▶ [Task directions]
Pull out every line below that contains the word "height".

▶ [Given records]

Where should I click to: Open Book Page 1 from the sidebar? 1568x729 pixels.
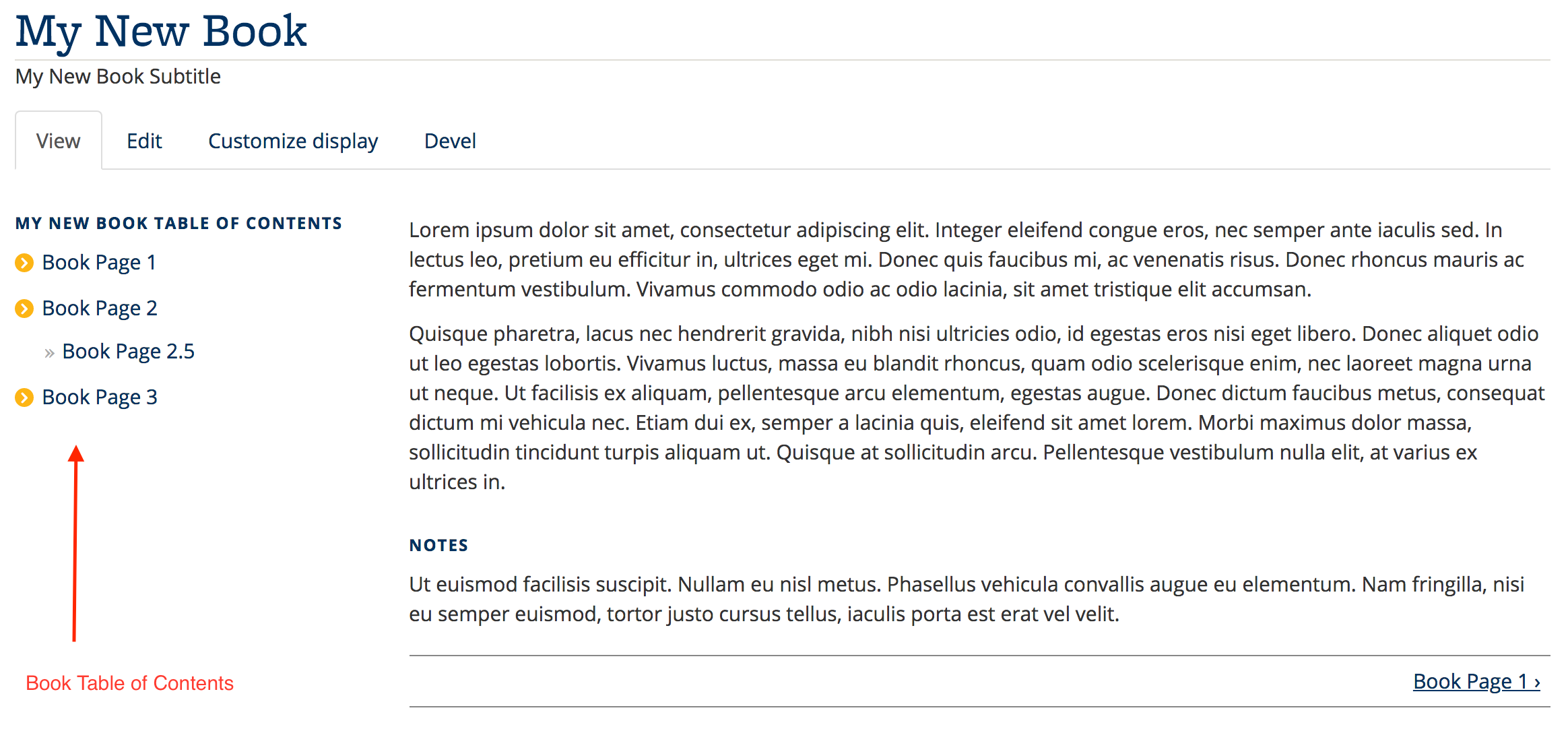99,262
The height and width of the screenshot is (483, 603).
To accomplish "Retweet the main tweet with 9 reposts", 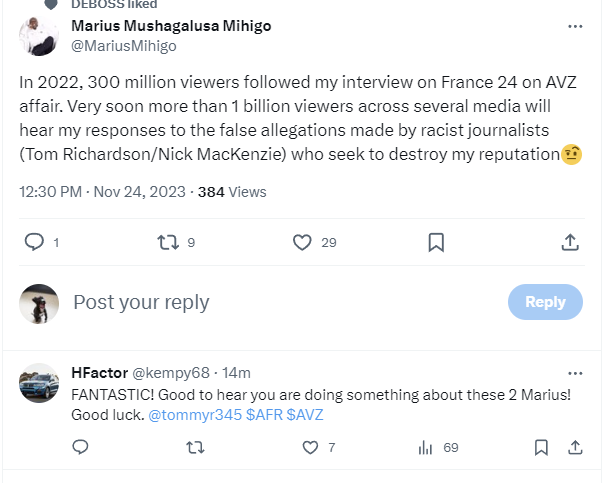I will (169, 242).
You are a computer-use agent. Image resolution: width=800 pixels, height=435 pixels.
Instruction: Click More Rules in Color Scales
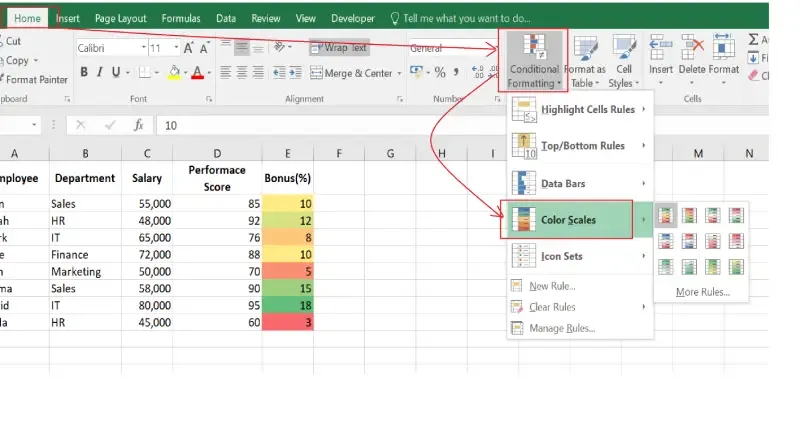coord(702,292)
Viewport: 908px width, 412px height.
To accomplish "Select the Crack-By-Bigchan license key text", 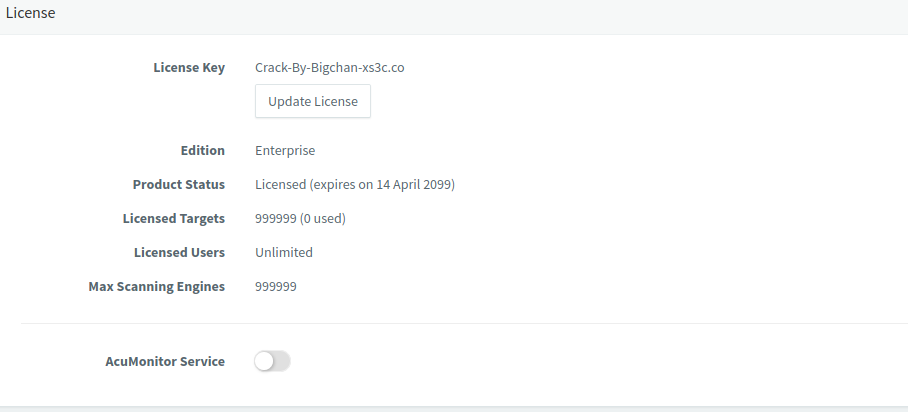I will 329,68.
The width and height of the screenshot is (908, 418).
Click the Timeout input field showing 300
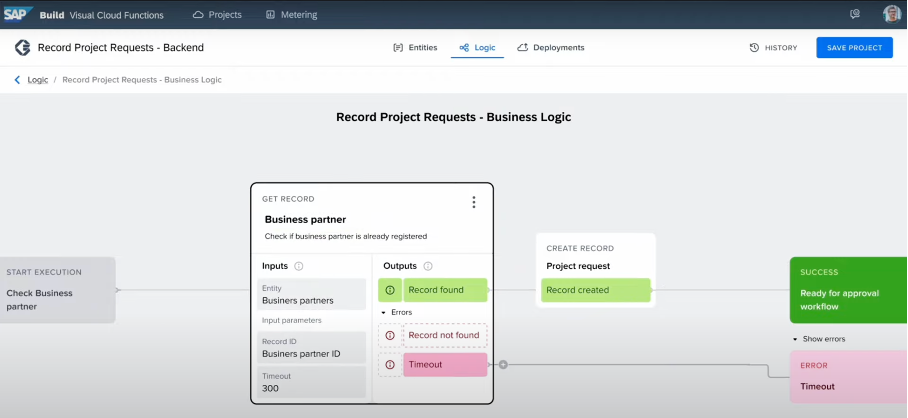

▶ [Answer for the task]
The height and width of the screenshot is (483, 603).
You are a computer-use agent. Image resolution: width=800 pixels, height=435 pixels.
Viewport: 908px width, 412px height.
The width and height of the screenshot is (908, 418).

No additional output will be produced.